**JOB:** Extract the stretch of the data below from the line containing "You are a computer-use agent. The" through the line containing "click(34, 12)", both included, and repeat those lines exactly.

**Stored items from a collection:**

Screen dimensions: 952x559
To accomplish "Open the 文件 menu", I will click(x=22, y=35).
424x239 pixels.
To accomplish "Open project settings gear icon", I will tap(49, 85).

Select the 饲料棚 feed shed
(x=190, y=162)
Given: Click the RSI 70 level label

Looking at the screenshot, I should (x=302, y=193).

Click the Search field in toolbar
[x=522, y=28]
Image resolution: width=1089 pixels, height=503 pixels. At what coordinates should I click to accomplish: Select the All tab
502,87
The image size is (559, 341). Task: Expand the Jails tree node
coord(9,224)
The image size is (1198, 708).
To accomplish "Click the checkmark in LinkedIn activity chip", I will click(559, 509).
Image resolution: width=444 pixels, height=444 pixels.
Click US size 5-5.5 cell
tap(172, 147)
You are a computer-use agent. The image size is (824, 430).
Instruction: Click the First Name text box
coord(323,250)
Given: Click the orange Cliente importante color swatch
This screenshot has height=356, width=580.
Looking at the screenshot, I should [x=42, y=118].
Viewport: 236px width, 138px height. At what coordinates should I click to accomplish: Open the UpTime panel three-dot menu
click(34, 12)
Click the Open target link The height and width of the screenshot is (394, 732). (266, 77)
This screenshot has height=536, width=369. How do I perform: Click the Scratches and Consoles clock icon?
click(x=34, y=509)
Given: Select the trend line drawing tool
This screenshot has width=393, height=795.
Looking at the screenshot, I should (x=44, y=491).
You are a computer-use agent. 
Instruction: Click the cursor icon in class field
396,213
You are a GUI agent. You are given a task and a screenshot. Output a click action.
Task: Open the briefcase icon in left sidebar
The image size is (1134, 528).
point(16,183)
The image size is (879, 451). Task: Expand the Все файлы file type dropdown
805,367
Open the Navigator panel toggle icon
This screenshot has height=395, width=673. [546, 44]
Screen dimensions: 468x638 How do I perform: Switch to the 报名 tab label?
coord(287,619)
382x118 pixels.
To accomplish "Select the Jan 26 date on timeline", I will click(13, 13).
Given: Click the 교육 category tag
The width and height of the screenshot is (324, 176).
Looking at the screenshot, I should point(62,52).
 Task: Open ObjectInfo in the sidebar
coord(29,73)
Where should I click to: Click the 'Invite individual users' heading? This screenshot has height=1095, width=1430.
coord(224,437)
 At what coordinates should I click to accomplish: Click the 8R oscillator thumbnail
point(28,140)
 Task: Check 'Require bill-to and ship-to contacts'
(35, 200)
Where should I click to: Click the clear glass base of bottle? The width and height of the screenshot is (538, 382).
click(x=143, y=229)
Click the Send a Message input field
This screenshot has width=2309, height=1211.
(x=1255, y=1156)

**FINAL RESULT:**
You are a computer-use agent. The image size is (824, 430).
Instruction: Click the First Name text box
coord(323,250)
Given: Click the orange Cliente importante color swatch
This screenshot has height=356, width=580.
Looking at the screenshot, I should [x=42, y=118].
Viewport: 236px width, 138px height. At what coordinates should I click to accomplish: Open the UpTime panel three-dot menu
click(34, 12)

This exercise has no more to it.